The third session covers P2P and mobile/ad hoc systems:

   
9. Quiescent Consensus in Mobile Ad-hoc Networks using Eventually Storage-Free Broadcasts:
  (Francois Bonnet, Paul Ezhilchelvan, Einar Vollset)
  This paper presents a solution to solve the consensus problem using a new class of broadcasts that are appropriate to ad-hoc networking.
   
10. Evaluating Unstructured Peer-to-Peer Lookup Overlays:
  (Idit Keidar, Roie Melamed)
  In this paper, the authors define metrics for evaluating unstructured overlays for peer-to-peer lookup systems.
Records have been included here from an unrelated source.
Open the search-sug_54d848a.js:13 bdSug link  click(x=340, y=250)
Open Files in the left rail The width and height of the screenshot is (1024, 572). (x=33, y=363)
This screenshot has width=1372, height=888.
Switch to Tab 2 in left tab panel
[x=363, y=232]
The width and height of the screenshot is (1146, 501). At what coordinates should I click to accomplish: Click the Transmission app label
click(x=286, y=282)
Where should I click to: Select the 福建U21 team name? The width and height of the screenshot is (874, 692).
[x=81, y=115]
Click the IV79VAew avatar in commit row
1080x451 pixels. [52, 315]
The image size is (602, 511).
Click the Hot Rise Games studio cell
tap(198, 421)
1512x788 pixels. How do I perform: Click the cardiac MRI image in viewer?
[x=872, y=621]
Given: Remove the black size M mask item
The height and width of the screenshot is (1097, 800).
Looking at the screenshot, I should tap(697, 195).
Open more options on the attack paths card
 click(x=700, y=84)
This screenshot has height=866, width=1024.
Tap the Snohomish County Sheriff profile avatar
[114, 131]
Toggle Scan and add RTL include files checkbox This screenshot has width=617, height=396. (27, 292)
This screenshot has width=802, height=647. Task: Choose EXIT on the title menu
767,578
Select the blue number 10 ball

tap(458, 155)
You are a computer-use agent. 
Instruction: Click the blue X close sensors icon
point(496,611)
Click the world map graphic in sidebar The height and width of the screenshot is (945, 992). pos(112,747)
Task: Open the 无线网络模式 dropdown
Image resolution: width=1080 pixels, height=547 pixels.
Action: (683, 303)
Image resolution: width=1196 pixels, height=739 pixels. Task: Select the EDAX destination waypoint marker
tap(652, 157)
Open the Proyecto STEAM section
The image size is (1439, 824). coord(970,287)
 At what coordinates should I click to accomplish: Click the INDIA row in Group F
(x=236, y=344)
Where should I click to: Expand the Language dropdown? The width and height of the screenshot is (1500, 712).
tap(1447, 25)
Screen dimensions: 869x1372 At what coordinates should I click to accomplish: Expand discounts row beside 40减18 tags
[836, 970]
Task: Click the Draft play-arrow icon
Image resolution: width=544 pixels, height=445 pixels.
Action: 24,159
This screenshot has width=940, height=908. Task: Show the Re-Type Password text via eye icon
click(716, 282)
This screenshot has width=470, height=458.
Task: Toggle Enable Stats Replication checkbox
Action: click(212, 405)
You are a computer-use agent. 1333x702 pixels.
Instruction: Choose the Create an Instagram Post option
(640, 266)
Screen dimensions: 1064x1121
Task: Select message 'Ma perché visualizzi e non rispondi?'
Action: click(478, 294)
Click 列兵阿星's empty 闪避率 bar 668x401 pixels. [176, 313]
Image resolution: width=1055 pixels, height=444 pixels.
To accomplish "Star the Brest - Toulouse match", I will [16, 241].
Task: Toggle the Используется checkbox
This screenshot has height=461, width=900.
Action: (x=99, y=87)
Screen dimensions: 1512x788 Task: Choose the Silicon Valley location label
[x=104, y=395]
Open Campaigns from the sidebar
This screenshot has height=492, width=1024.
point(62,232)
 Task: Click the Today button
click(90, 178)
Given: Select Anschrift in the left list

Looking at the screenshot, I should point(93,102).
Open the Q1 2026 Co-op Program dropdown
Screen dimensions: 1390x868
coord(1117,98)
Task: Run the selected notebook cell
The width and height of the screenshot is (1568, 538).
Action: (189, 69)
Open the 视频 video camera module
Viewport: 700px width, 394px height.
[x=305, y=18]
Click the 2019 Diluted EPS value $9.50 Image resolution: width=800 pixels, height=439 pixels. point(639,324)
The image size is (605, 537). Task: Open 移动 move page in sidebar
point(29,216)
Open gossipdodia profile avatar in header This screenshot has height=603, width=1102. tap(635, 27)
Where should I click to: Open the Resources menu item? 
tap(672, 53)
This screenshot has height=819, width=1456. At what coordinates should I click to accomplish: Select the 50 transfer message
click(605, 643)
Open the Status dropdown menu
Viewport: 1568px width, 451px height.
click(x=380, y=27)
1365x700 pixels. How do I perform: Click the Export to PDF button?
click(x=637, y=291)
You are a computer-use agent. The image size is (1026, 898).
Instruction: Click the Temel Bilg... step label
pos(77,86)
These metrics capture the search dependability and efficiency, and the granularity at which one can control the trade-off between the two, as well as fairness.
   
11. An Adaptive Index Allocation Scheme for Reliable Data Retrieval and Provision in Peer-to-Peer Networks:
  (Atsushi Ito, Tomoyuki Ohta, Kouichi Mitsukawa, Yoshiaki Kakuda)
  This paper proposes an adaptive scheme for data retrieval and provision in peer-to-peer networks, in which indices are dynamically allocated in appropriate nodes adaptively to variation of traffic patterns caused by query messages.